The day after Sanders' "unqualified" comment, Clinton was back to playing nice, saying the issue of her qualifications is up to the voters of New York.
"Well, it's kind of a silly thing to say," she said while campaigning in the Bronx. "But I'm going to trust the voters of New York who know me and have voted for me three times--twice for Senate and once in the presidential primary."
Still, she said, "I will take Bernie Sanders over Donald Trump or Ted Cruz any time, so let's keep our eye on what's really at stake in this election."
It's not as if the two Democratic hopefuls haven't disagreed before: Sanders has consistently hit Clinton over accepting money from Wall Street executives and called on her to release the transcripts of her paid speeches to Wall Street companies; Clinton has suggested Sanders' positions aren't realistic.
But still, until recently the two candidates largely confined their criticism of each other to policy-based issues.
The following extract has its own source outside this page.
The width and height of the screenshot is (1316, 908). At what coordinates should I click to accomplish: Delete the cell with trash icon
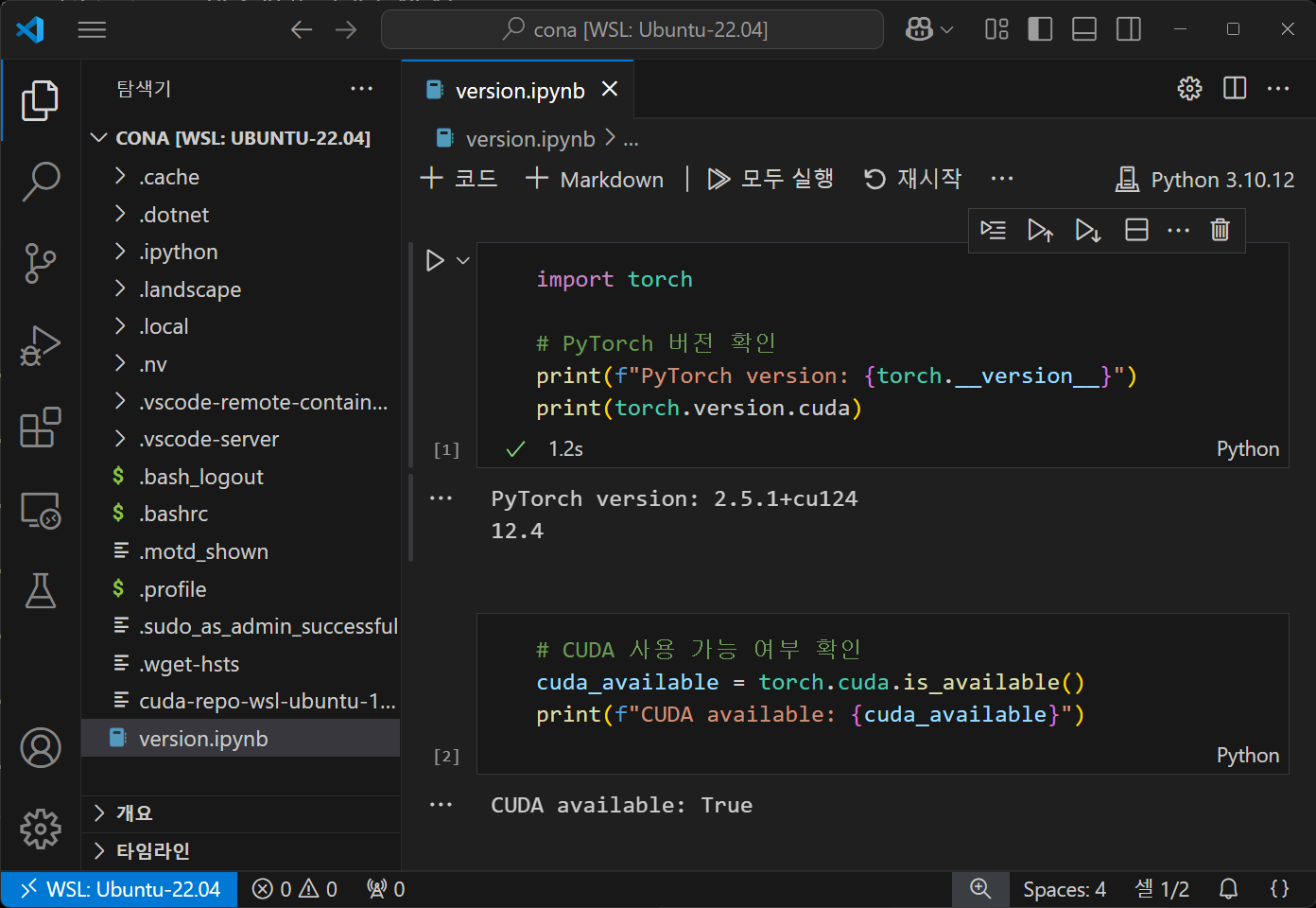click(1220, 230)
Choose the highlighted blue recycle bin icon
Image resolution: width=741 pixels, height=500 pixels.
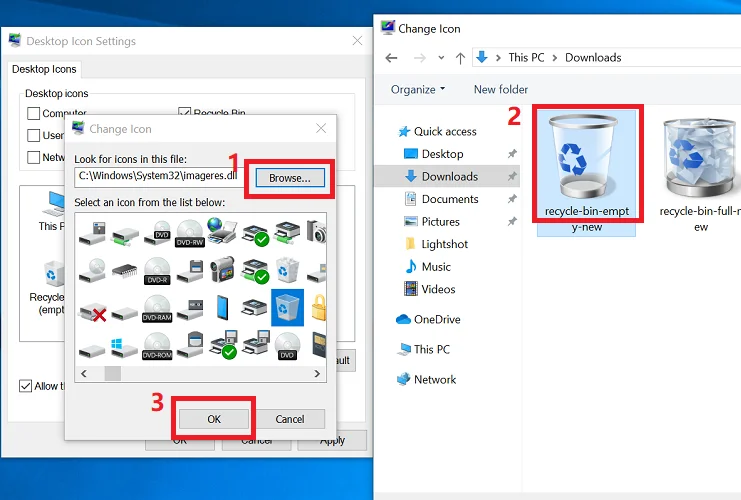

In early February, Sanders said the idea that he's run a negative campaign is "absurd." "I have tried my best to run a positive, issue-oriented campaign never making personal attacks against Hillary Clinton," he said.
It is true that he doesn't mention her name, but no one will fail to recognize that he is talking about Hillary Clinton -- he's attacking the positions of an unnamed other Democratic candidate in the race. One ad in regular rotation says there are "two Democratic visions" for dealing with Wall Street, including one that "says it's okay to take millions from big banks and then tell them what to do." Another ad focuses on trade deals, including NAFTA and the Trans-Pacific Partnership, noting that others in the race "supported unfair trade deals."
Things may get worse between the two Democrats before they get better, but once they have a common enemy, their differences will dissipate, Sanders seemed to imply.
"I think the idea of a Donald Trump or a Ted Cruz presidency would be an unmitigated disaster for this country," Sanders told Rose. "I will do everything in my power and work as hard as I can to make sure that that does not happen. And if Secretary Clinton is the nominee, I will certainly support her."